→ **Data for review**
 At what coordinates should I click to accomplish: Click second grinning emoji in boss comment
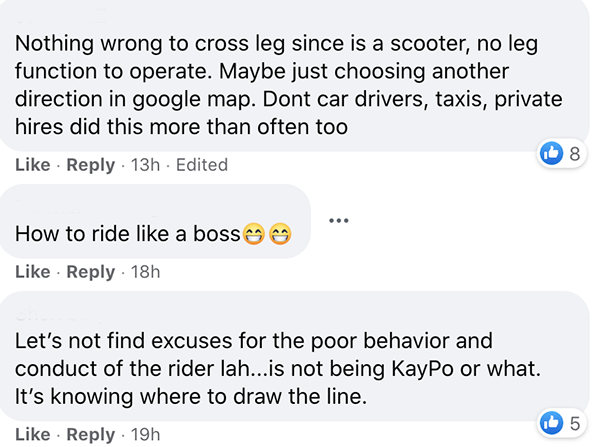pyautogui.click(x=280, y=234)
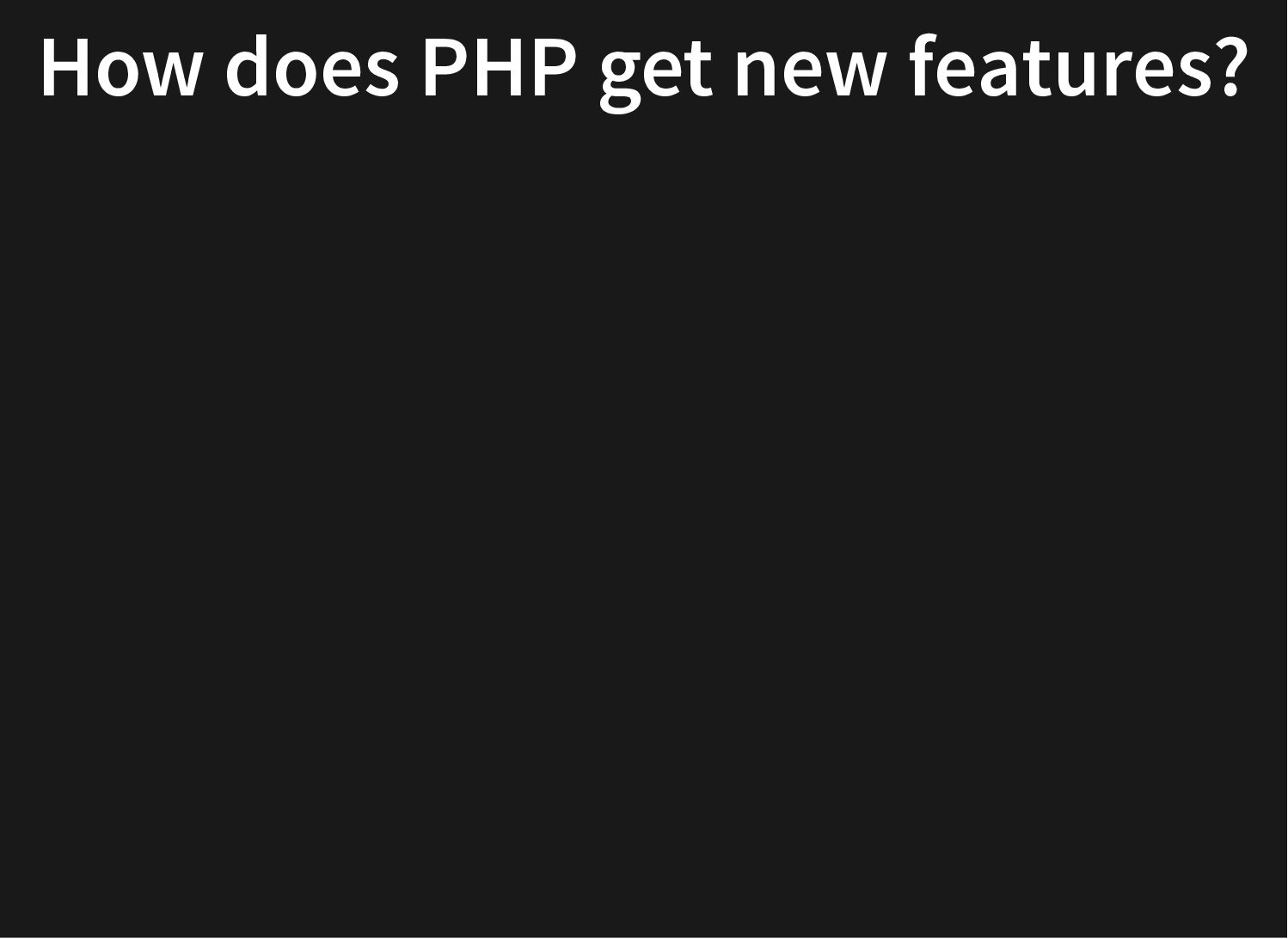
Task: Click the word "does" in the title
Action: (x=311, y=68)
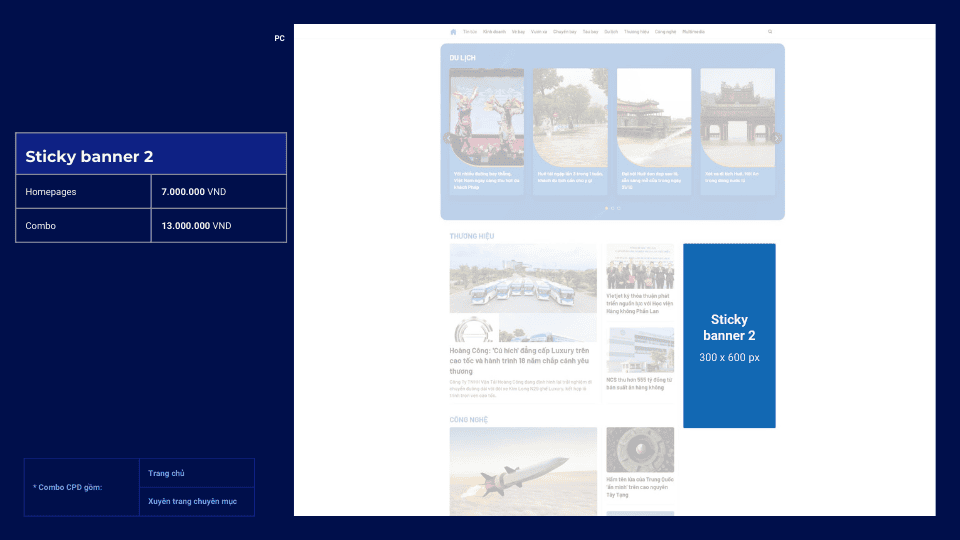Open the dancers carousel card image
The height and width of the screenshot is (540, 960).
487,117
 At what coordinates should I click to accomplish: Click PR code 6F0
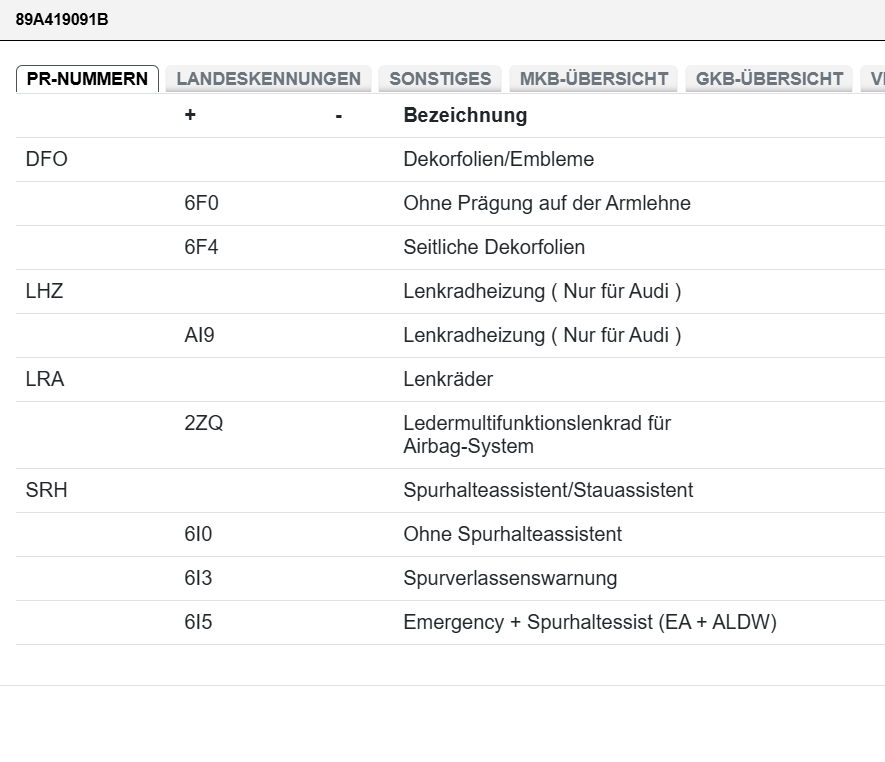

→ **What to do**
The answer must consist of the entries above, reproduced word for word, without any pictures.

→ **Answer below**
 At what coordinates should I click to accomplish: Click second grinning emoji in boss comment
pyautogui.click(x=280, y=234)
Task: Click the word "does" in the title
Action: (x=311, y=68)
Open the dancers carousel card image
The height and width of the screenshot is (540, 960).
487,117
 At what coordinates should I click to accomplish: Click PR code 6F0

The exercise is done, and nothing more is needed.